OKRには2つの大きなメリットがあると思う。
1. 会社全体のアライメントが取りやすくなる
2. 個々人のOwnershipが確保しやすくなる
まず一つ目についてだが、会社全体の目標と各部門の目標と個々人の目標のアライメントを取ることは極めて重要だ。会社組織は結局は人の集まりなので、個々人の努力の積み重ねが会社の発展につながる。個々人がばらばらに頑張っていても、会社は全く前に進まない。スタートアップは組織が小さいので、アライメントが取りやすそうだが、実際のところ会社の目標がコロコロ変わるので、アライメントを常に保つことは非常に難しい。OKRを導入することで、毎四半期会社全体目標の設定と部門・個々人の目標設定がセットで行われることになり、その後もOne on Oneで微調整がされていくので、全く違うことを個々人がやっている可能性は大分下がる
次は二つ目のポイントに関して。まずは前提として、少数精鋭で自分で考えて動ける優秀な人材しか取らないという採用方針がないといけない。労働集約型産業におけるOKRの導入は意味がない。そういった優秀な人材は、マイクロマネージされるのを嫌がる。OKRでObjective及びKey Resultsをアラインすることで、”How”の部分に関しては個々人に自由に考えて動いてもらうことが可能になる。マネージャーの管理コストも減るし、一石二鳥だ。こういった優秀な人材は、志が高く、任せてもらえばもらうほど、どんどんやる気が出て、会社への貢献も大きくなる。OKRはOwnershipの確保による、生産性の工場に極めて効果的だ。
実際にどうやって導入するのかについては、Google本家のこちらのサイトが詳しいので、ぜひご覧頂きたい。
動画のほうが理解が進む方はこちらを
Startup Lab workshop: How Google sets goals: OKRs
よくある議論として、如何にパフォーマンスレビューとの整合性を取るのかと言うものがある。僕の答えは、両者は一切関係がないということを、社内で繰り返し示すというものだ。パフォーマンスレビューは、昇進等の人事判断に直結しており、あくまで評価が主な目的。

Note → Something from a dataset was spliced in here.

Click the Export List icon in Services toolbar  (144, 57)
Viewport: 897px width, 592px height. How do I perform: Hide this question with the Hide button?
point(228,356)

OKRは評価が目的ではなく、エンゲージメントを高めるツールである。故にOKRは6-7割の達成度合いが理想とされている。OKRとパフォーマンスレビューが混ざってしまうと、自分の給料やタイトルに直結するパフォーマンスレビューの優先順位がどうしても高くなってしまい、OKRがパフォーマンスレビューに吸収されてしまう。
OKRが効果的に運用されるためには、上司部下間の定期的なOne on Oneの運営が不可欠である。その際に使い勝手がよいツールを提供し、OKRの内容に定期的にアクセスし、Key Resultsを定期的にアップデートすることのバリアは極限まで下げることが重要だ。Googleのサイトでは、Google Docによる管理を勧めているが、我々はいまJiraのなかにUpraiseをいうアプリを入れて管理している。正直どっちも微妙な感じであり、これはというOKR管理ツールがあれば、ぜひ教えて頂きたい。